Espera-se que o secretário do Tesouro dos EUA, Scott Bessent, anuncie mais detalhes sobre as medidas contra o Irã em uma coletiva de imprensa às 14h (horário de Brasília). A fonte disse que Bessent também pretende apresentar uma visão geral mais ampla da campanha de pressão econômica contra o Irã — que ele e Trump descreveram como um “Dia D econômico” — e deixará claro aos países que eles devem se aliar aos EUA ou correrão o risco de ter empresas e entidades importantes excluídas do sistema financeiro baseado no dólar.
Na semana passada, Bessent classificou as medidas contra o Irã como as “sanções mais duras da história”, afirmando que, juntamente com o bloqueio naval dos EUA aos portos iranianos, elas reduziriam a necessidade de novas operações militares “cinéticas” contra o Irã.

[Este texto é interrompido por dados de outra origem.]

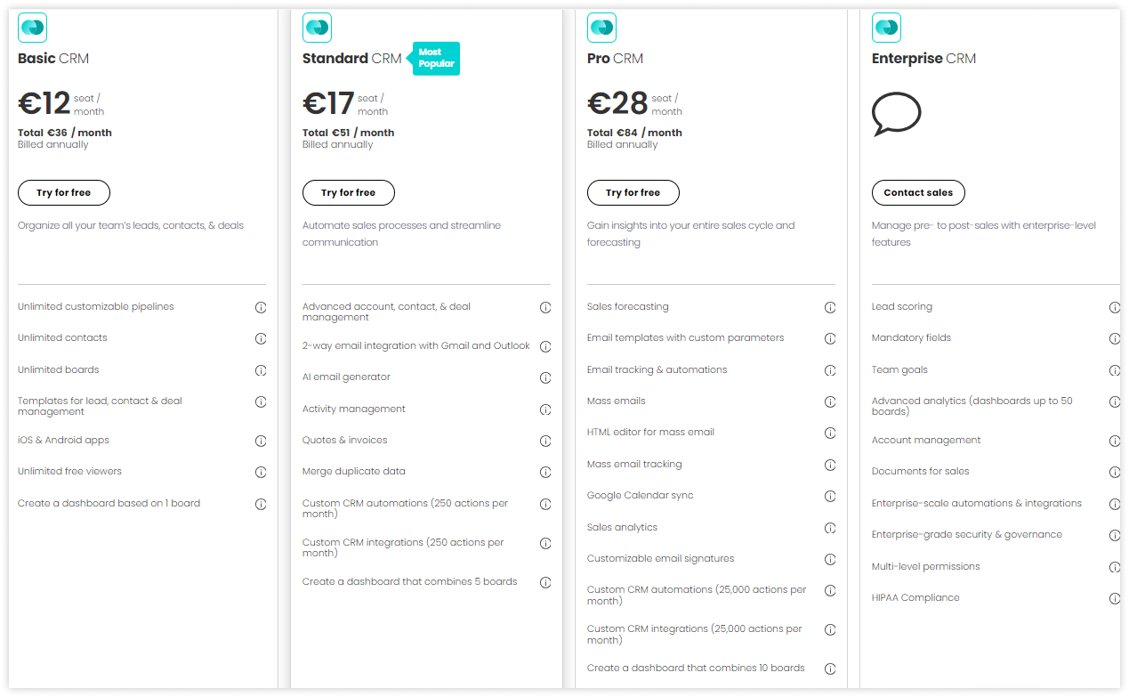Open info icon for Merge duplicate data
The height and width of the screenshot is (697, 1129).
(545, 472)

Os EUA mantêm sanções contra o Irã há décadas, a maioria das quais visa restringir as receitas do petróleo do país, o setor de aviação, as criptomoedas, a aquisição de componentes de armas e outros equipamentos militares, além de cortar o financiamento para empresas controladas pela Guarda Revolucionária Islâmica, uma força dominante na economia iraniana.

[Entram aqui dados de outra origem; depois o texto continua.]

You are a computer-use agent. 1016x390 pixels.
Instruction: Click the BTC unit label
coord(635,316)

As sanções impedem que entidades designadas tenham acesso ao sistema financeiro baseado no dólar, mas o Irã tem conseguido criar rapidamente novas empresas de fachada, outras entidades e registros de embarcações para contornar as sanções.
A fonte familiarizada com os planos de Bessent afirmou que a medida provavelmente revelará categorias adicionais de condutas relacionadas ao Irã que estariam sujeitas a sanções secundárias no futuro, facilitando a tomada de medidas contra aqueles que facilitam as transações em nome do governo iraniano.

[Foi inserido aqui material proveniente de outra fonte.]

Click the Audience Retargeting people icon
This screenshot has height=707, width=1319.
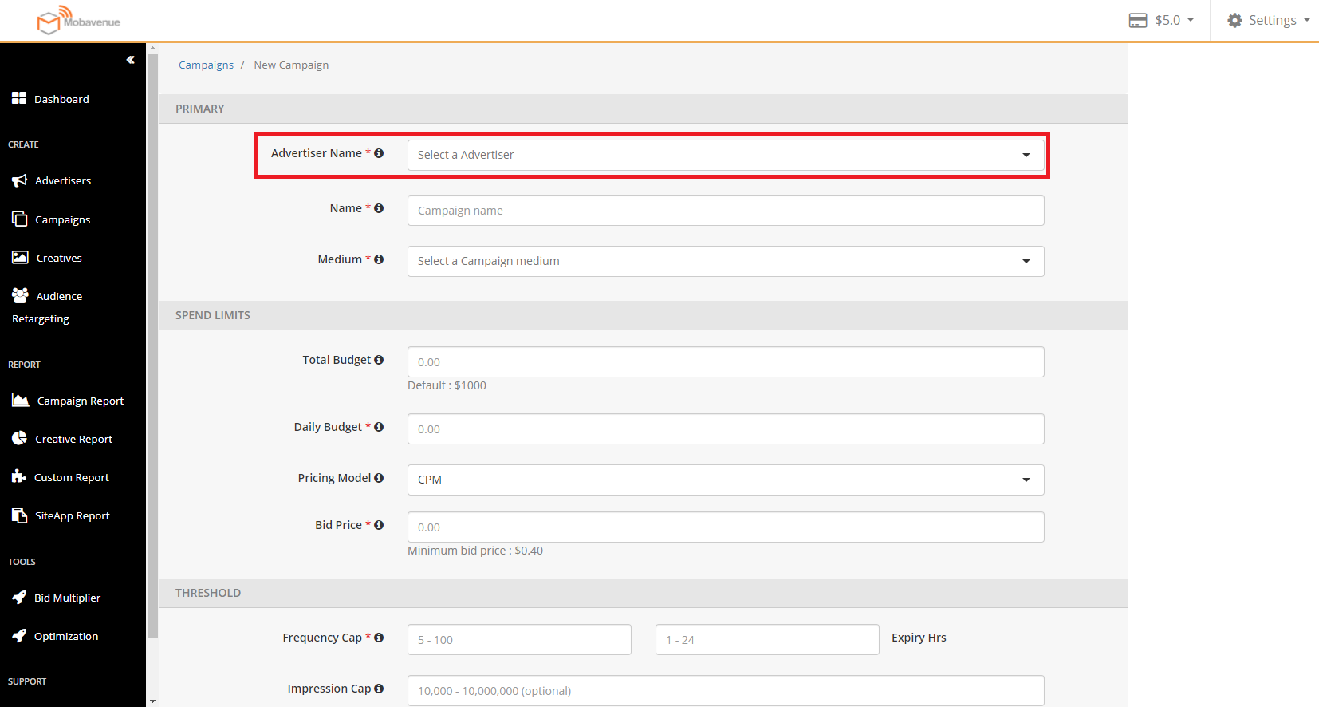20,295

A fonte não especificou as atividades que poderiam estar sujeitas a sanções, mas afirmou que, para certos setores iranianos, qualquer atividade, mesmo em um país terceiro, poderia estar sujeita a sanções secundárias.
Atualmente, o Departamento do Tesouro dos EUA aprova licenças para transações em diversos setores no Irã, incluindo medicamentos e dispositivos médicos, intercâmbios culturais e artísticos e transações agrícolas.
Uma autoridade de alto escalão do governo disse que Bessent deve alertar que quaisquer canais financeiros remanescentes, inclusive por meio de bancos e países terceiros que tenham tolerado determinadas atividades, devem ser fechados.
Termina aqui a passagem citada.